**Input for this task**

* * * * * * *

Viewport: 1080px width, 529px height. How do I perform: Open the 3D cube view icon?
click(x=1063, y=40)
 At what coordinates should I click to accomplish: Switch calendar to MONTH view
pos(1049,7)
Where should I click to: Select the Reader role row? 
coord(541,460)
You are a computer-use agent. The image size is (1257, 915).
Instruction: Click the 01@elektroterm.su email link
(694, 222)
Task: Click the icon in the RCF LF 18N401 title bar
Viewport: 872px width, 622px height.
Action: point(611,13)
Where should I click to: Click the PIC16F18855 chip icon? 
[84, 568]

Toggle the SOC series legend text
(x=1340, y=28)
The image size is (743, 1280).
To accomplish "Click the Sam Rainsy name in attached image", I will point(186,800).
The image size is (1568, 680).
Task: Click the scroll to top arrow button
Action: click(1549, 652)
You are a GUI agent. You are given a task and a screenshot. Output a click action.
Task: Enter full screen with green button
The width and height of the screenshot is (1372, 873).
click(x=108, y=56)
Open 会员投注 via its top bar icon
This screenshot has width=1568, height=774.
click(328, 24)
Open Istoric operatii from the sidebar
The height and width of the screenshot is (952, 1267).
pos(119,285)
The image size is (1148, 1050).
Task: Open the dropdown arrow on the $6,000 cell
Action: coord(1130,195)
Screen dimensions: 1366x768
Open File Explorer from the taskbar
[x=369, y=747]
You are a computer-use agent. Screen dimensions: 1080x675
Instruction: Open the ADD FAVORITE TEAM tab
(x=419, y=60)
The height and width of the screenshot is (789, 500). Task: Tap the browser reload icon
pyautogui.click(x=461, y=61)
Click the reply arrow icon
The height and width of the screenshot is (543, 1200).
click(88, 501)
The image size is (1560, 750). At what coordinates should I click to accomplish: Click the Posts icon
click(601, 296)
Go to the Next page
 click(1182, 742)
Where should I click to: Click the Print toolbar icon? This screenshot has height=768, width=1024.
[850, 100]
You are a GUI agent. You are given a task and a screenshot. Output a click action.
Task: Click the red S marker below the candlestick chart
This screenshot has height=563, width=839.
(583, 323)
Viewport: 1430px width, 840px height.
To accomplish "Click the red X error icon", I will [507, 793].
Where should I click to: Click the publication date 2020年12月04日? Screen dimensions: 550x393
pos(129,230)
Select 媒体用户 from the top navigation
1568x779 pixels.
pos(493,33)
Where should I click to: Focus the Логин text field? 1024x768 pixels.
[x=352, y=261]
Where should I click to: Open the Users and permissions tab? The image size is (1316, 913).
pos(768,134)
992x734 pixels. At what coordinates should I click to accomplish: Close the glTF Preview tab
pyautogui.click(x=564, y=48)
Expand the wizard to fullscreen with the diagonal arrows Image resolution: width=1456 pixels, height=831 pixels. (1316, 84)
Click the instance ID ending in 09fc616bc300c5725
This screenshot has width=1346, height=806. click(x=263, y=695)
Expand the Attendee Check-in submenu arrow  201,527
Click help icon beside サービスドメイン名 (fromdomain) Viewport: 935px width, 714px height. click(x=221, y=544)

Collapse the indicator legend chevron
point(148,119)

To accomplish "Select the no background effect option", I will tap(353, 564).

* * * * * * *

**Your goal**
Lay out every line of the material above as a numbered list and drop the blank lines.

**Final answer**
1. Viewport: 1080px width, 529px height. How do I perform: Open the 3D cube view icon?
2. click(x=1063, y=40)
3.  At what coordinates should I click to accomplish: Switch calendar to MONTH view
4. pos(1049,7)
5. Where should I click to: Select the Reader role row? 
6. coord(541,460)
7. You are a computer-use agent. The image size is (1257, 915).
8. Instruction: Click the 01@elektroterm.su email link
9. (694, 222)
10. Task: Click the icon in the RCF LF 18N401 title bar
11. Viewport: 872px width, 622px height.
12. Action: point(611,13)
13. Where should I click to: Click the PIC16F18855 chip icon? 
14. [84, 568]
15. Toggle the SOC series legend text
16. (x=1340, y=28)
17. The image size is (743, 1280).
18. To accomplish "Click the Sam Rainsy name in attached image", I will point(186,800).
19. The image size is (1568, 680).
20. Task: Click the scroll to top arrow button
21. Action: click(1549, 652)
22. You are a GUI agent. You are given a task and a screenshot. Output a click action.
23. Task: Enter full screen with green button
24. The width and height of the screenshot is (1372, 873).
25. click(x=108, y=56)
26. Open 会员投注 via its top bar icon
27. This screenshot has width=1568, height=774.
28. click(328, 24)
29. Open Istoric operatii from the sidebar
30. The height and width of the screenshot is (952, 1267).
31. pos(119,285)
32. The image size is (1148, 1050).
33. Task: Open the dropdown arrow on the $6,000 cell
34. Action: coord(1130,195)
35. Screen dimensions: 1366x768
36. Open File Explorer from the taskbar
37. [x=369, y=747]
38. You are a computer-use agent. Screen dimensions: 1080x675
39. Instruction: Open the ADD FAVORITE TEAM tab
40. (x=419, y=60)
41. The height and width of the screenshot is (789, 500). Task: Tap the browser reload icon
42. pyautogui.click(x=461, y=61)
43. Click the reply arrow icon
44. The height and width of the screenshot is (543, 1200).
45. click(88, 501)
46. The image size is (1560, 750). At what coordinates should I click to accomplish: Click the Posts icon
47. click(601, 296)
48. Go to the Next page
49.  click(1182, 742)
50. Where should I click to: Click the Print toolbar icon? This screenshot has height=768, width=1024.
51. [850, 100]
52. You are a GUI agent. You are given a task and a screenshot. Output a click action.
53. Task: Click the red S marker below the candlestick chart
54. This screenshot has height=563, width=839.
55. (583, 323)
56. Viewport: 1430px width, 840px height.
57. To accomplish "Click the red X error icon", I will [507, 793].
58. Where should I click to: Click the publication date 2020年12月04日? Screen dimensions: 550x393
59. pos(129,230)
60. Select 媒体用户 from the top navigation
61. 1568x779 pixels.
62. pos(493,33)
63. Where should I click to: Focus the Логин text field? 1024x768 pixels.
64. [x=352, y=261]
65. Where should I click to: Open the Users and permissions tab? The image size is (1316, 913).
66. pos(768,134)
67. 992x734 pixels. At what coordinates should I click to accomplish: Close the glTF Preview tab
68. pyautogui.click(x=564, y=48)
69. Expand the wizard to fullscreen with the diagonal arrows Image resolution: width=1456 pixels, height=831 pixels. (1316, 84)
70. Click the instance ID ending in 09fc616bc300c5725
71. This screenshot has width=1346, height=806. click(x=263, y=695)
72. Expand the Attendee Check-in submenu arrow  201,527
73. Click help icon beside サービスドメイン名 (fromdomain) Viewport: 935px width, 714px height. click(x=221, y=544)
74. Collapse the indicator legend chevron
75. point(148,119)
76. To accomplish "Select the no background effect option", I will tap(353, 564).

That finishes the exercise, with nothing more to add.